Da qui, l’importanza della scelta dei partner giusti per tutte le attività di Csr e la capacità di performance degli attori del Terzo Settore. Il tema del volontariato di competenza è straordinariamente importante per far fare un salto di qualità e dimostrare alla società che privato sociale e terzo settore insieme possono dare risposte giuste in termini di ambiente, welfare, bisogni e modelli di transizione.

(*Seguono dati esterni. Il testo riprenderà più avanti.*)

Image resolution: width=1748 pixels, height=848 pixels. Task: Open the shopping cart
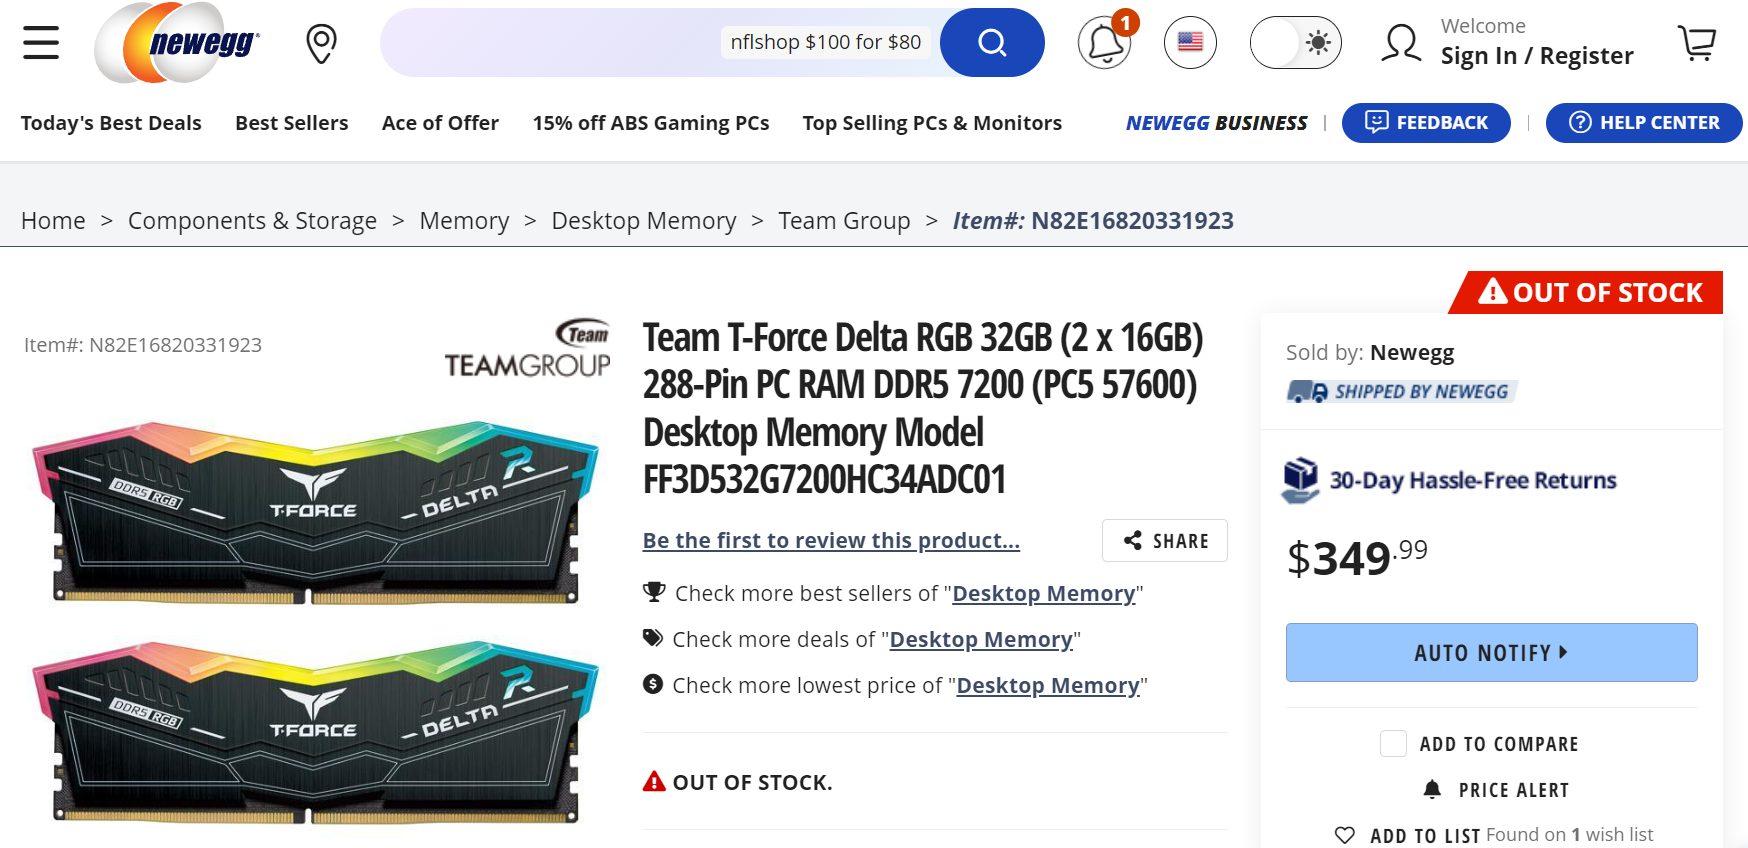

I CONFINI DI RESPONSABILITÀ TRA PUBBLICO E PRIVATO

Infine, entra in gioco il ruolo dello Stato. Soprattutto in questo ultimo periodo abbiamo avuto la chiara percezione dei limiti dell’azione pubblica. Purtroppo, non possiamo più confidare nelle virtù taumaturgiche dello Stato, che non potrà mai più rispondere ad alcuni bisogni fondamentali dei cittadini perché non è più nelle condizioni economiche e finanziarie per farlo. Inutile stare a recriminare. Cosa fare? È giusto che il privato, e nella fattispecie mi riferisco proprio ai retailer che da anni sviluppano progetti in tutto il Paese per soddisfare anche servizi pubblici sempre più carenti, possa diventare un surrogato dello Stato?

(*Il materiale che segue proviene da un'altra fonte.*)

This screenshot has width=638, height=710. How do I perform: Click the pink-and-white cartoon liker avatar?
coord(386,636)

Ecco un esempio concreto: le insegne che operano nel sud Italia con attività a favore della scuola non sono chiamate a fornire attrezzature per completare l’offerta formativa dei nostri figli, ma ricevono pressanti richieste per cancelleria, matite, blocchi e rotoli di carta igienica.

Dov’è allora il confine tra la responsabilità pubblica e l’equity dei retailer che si adoperano per le loro comunità di appartenenza? Dov’è il confine tra responsabilità dello Stato che premia con leggi ad hoc e benefici fiscali molto vantaggiosi uno sport professionistico e milionario come il calcio e lascia morire migliaia di associazioni dilettantistiche sportive che per sopravvivere chiedono aiuto alle aziende del retail italiano?

Il made in Italy della solidarietà delle nostre imprese deve sostituire la ristrettezza economica di uno Stato condannato alla povertà dalla sua storica incapacità? Obbligo o verità? Ai bisogni primari messi in fila dalle nuove povertà l’ardua sentenza.